It’s interesting to see the changing dynamic within the banking and insurance industries. Technology innovation is pushing traditional institutions into a corner, and they must respond by embracing the disruption.
“Embracing disruption” is a term seen at least four times daily on LinkedIn news feeds. But do organizations understand what this means?
Disruption is a simple term. At first glance, disruption seems like a negative; the Oxford Dictionary defines it as “disturbance or problems which interrupt an event, activity, or process.” This is the essence of shaking things up. And that is certainly what we are seeing in the banking industry.
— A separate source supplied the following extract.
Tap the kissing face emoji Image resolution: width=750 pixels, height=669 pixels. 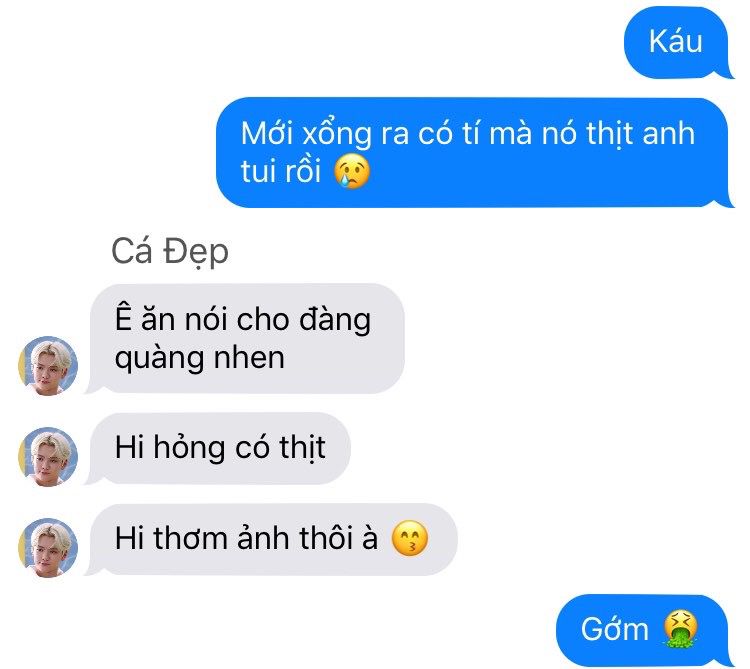click(410, 538)
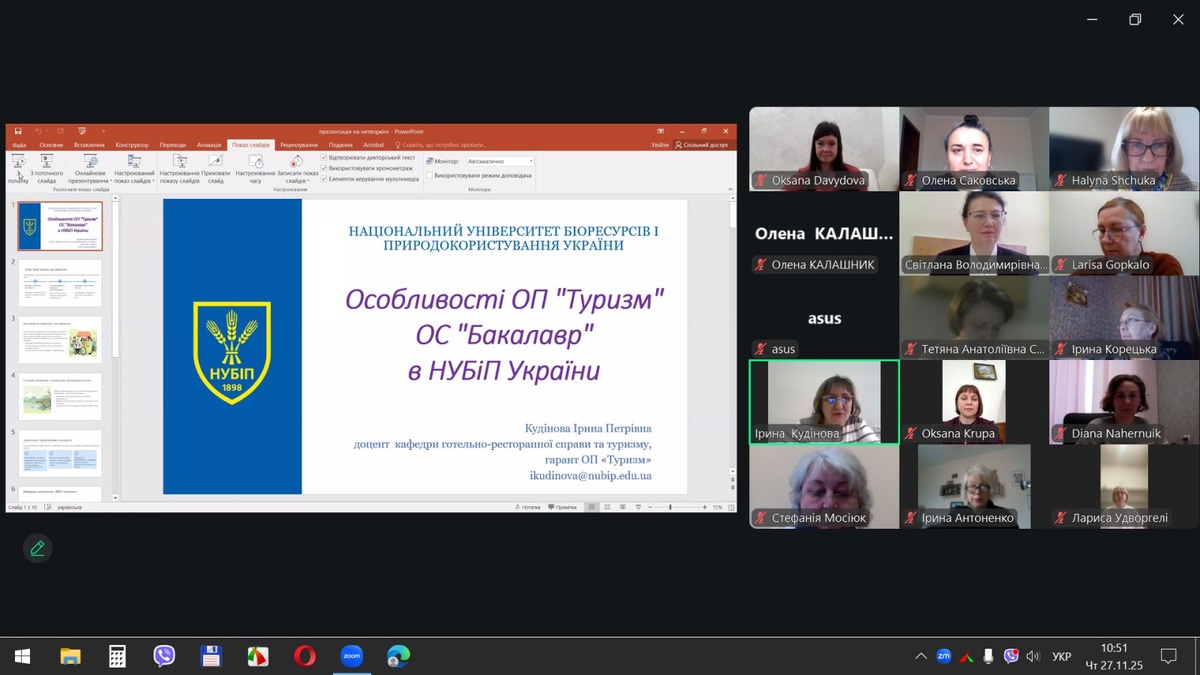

In fact, the disruption emerging in the traditional banking sector by new entrants and fintechs is pushing banks to seriously reshape their traditional business models – business models that were designed based on a “relationship for life” model.
Twenty years ago, traditional banks had it easy. With minimal competition, many customers had only one banking partner from which to choose, and generally it was whoever was on the closest corner.
No one could have predicted that Google or PayPal would be the ones stealing traditional banking customers.
In his recent blog, SAP banking solutions architect Ansgar Erlenkoetter explains how these disruptive forces open up extraordinary opportunities for banks and other financial service providers. By taking a fresh look at business models and processes, leading companies are already discovering that embracing digital change can create new revenue streams and grant access to additional customer segments.
We are seeing some amazing concepts in the banking industry that showcase how innovation is creating new “bank for life” relationships. It’s not just about the onboarding, it’s how you keep your customer happy – understanding them and being able to deliver upon expectations.
At the recent SAP Australia-New Zealand Art of the Possible event series, we saw Glenn Neuber, SAP innovation director, present a live concept of how banks can monitor customer behavior in real-time, allowing the bank to predict, flag, and act before a customer decides to churn and leave. This use of analytical technology demonstrates how banks can be one step ahead in analyzing and understanding customer behavior, enabling the bank to take immediate action when a valuable customer is showing signs of considering leaving. This may be a dream come true for banks that are struggling to retain and keep their customer base happy.
Organizations need to embrace innovation, taking some tips from their fintech counterparts. Being overly cautious and risk-averse is not an option. I am finding insights into how we can reimagine the future of financial services by looking at how customers are engaging with both traditional players and the new entrants at the same time.
Now is the time for banks to look ahead and future-proof their business models to ensure the concept of customer churn is seen as an opportunity rather than a threat.